The search firm's CEO and co-founder, Larry Page, estimates 100,000 lives could be saved next year if mining of healthcare data was acceptable Fear of data-mining of healthcare could be costing as many as 100,000 lives a year, according to Google's Larry Page.
Speaking out in response to fears over his company's vast haul of personal information, Page made the case that not only is Google not going too far with collecting and analyzing such information – it's not going far enough.
“For me, I’m so excited about the possibilities to improve things for people, my worry would be the opposite," he told the New York Times's Farhad Manjoo. "We get so worried about these things that we don’t get the benefits … Right now we don’t data-mine healthcare data. If we did we’d probably save 100,000 lives next year."

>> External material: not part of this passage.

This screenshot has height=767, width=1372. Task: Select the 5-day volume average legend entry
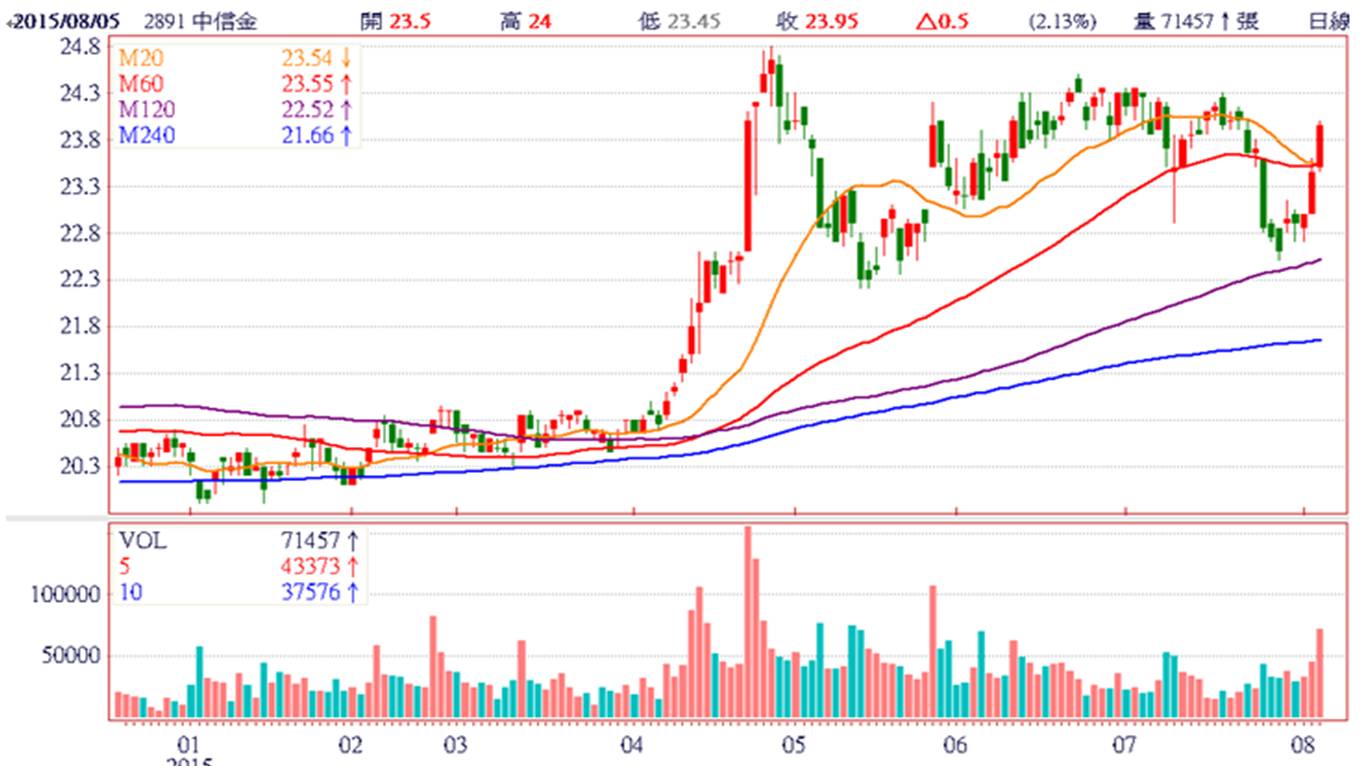click(124, 567)
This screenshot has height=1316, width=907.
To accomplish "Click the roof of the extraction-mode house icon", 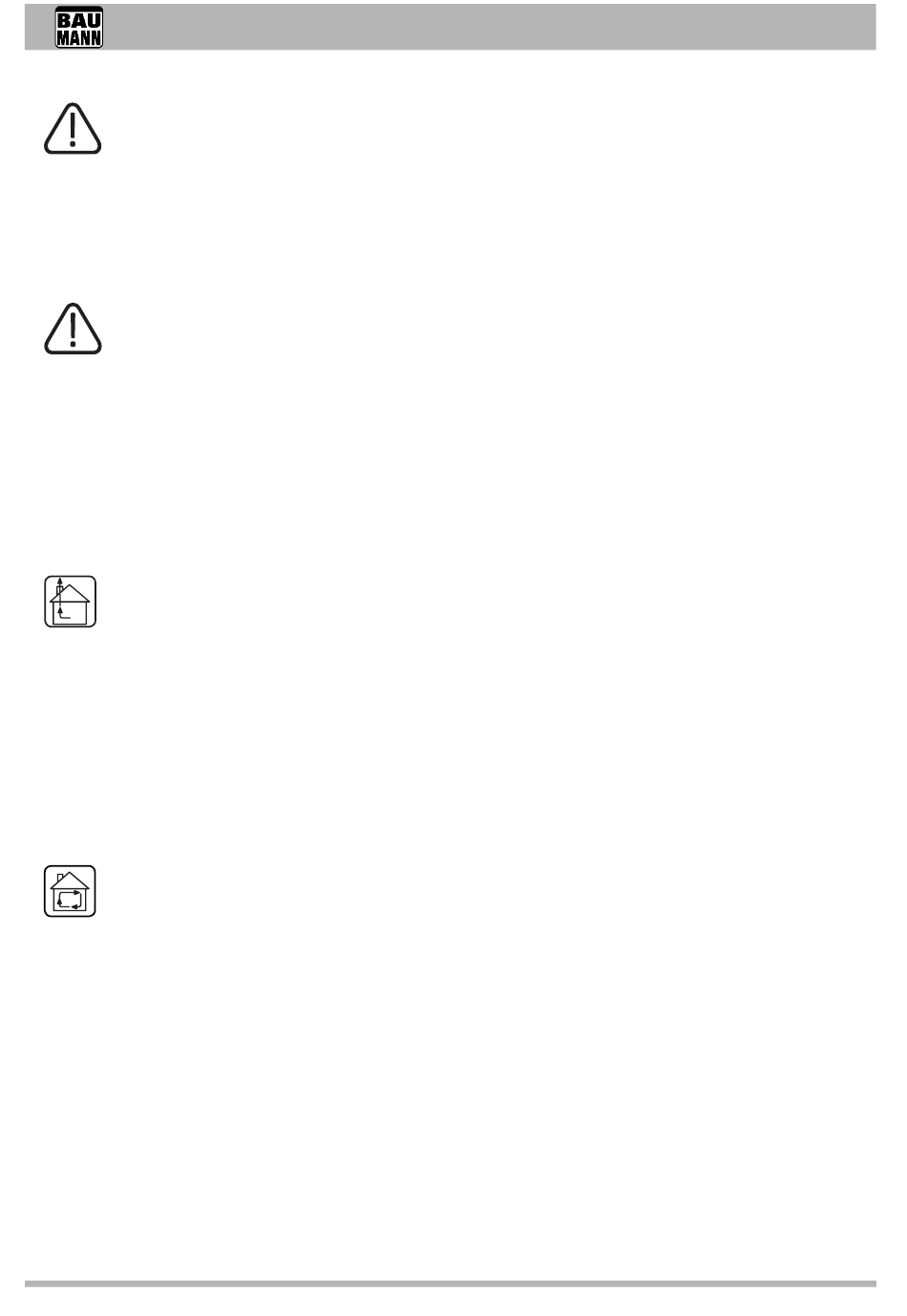I will click(70, 593).
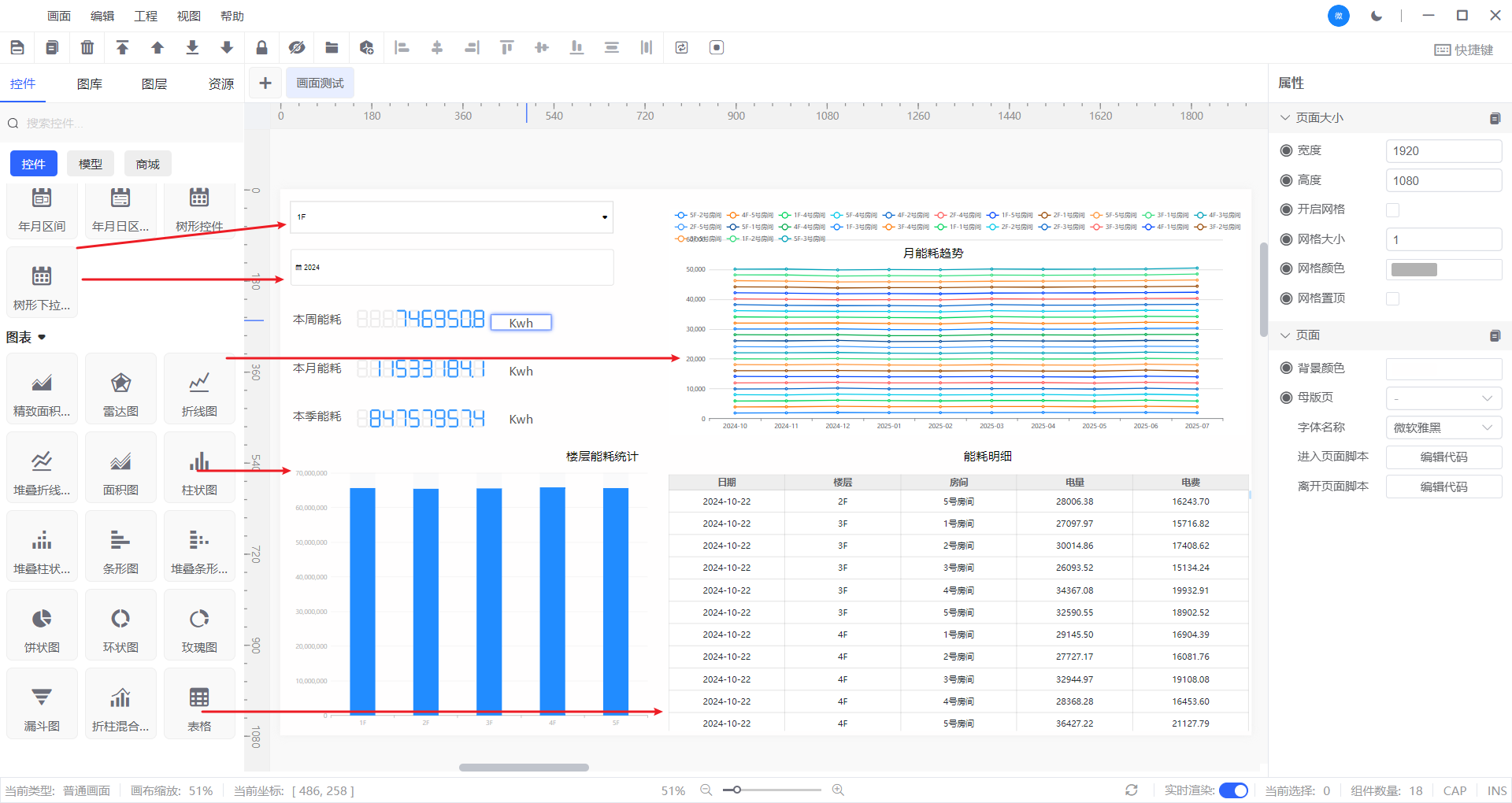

Page was speaking after Google's introductory keynote to its I/O developers conference, where the firm showed off a rehauled design for the 12th major release of Android, as well as its Android Wear operating system for smart watches, and its third attempt to dominate the living room, Android TV.
The keynote closed with the introduction of Google Fit, the company's new fitness and health tracking platform. With sensors on mobile devices, including Android Wear smart watches, users will be able to share health Data with apps such as weightloss programme Noom, which can monitor weight, eating habits and workout data to make suggestions that will improve your health. The platform is similar in scope to the HealthKit feature announced by Apple in early June.
"I think technology is changing people’s lives a lot, and we’re feeling it," Page told Manjoo. "In the early days of Street View, this was a huge issue, but it’s not really a huge issue now. People understand it now and it’s very useful. And it doesn’t really change your privacy that much. A lot of these things are like that."
The I/O keynote was the focus of two separate protests, one focusing on Google's ownership of Boston Dynamics, a robotics company which is entangled in obligations to the US military's R&D wing Darpa, and the second on the company's role in the gentrification of San Francisco. But Sunder Pichai, Google's head of Android, Chrome and Google Apps who led the presentation, was unperturbed.
"I think in some ways it’s good that there’s an open debate about it and I think we needed it," he told the NYT. "There’s been a lot of growth and the area is trying to adapt to that growth and that has been a concern."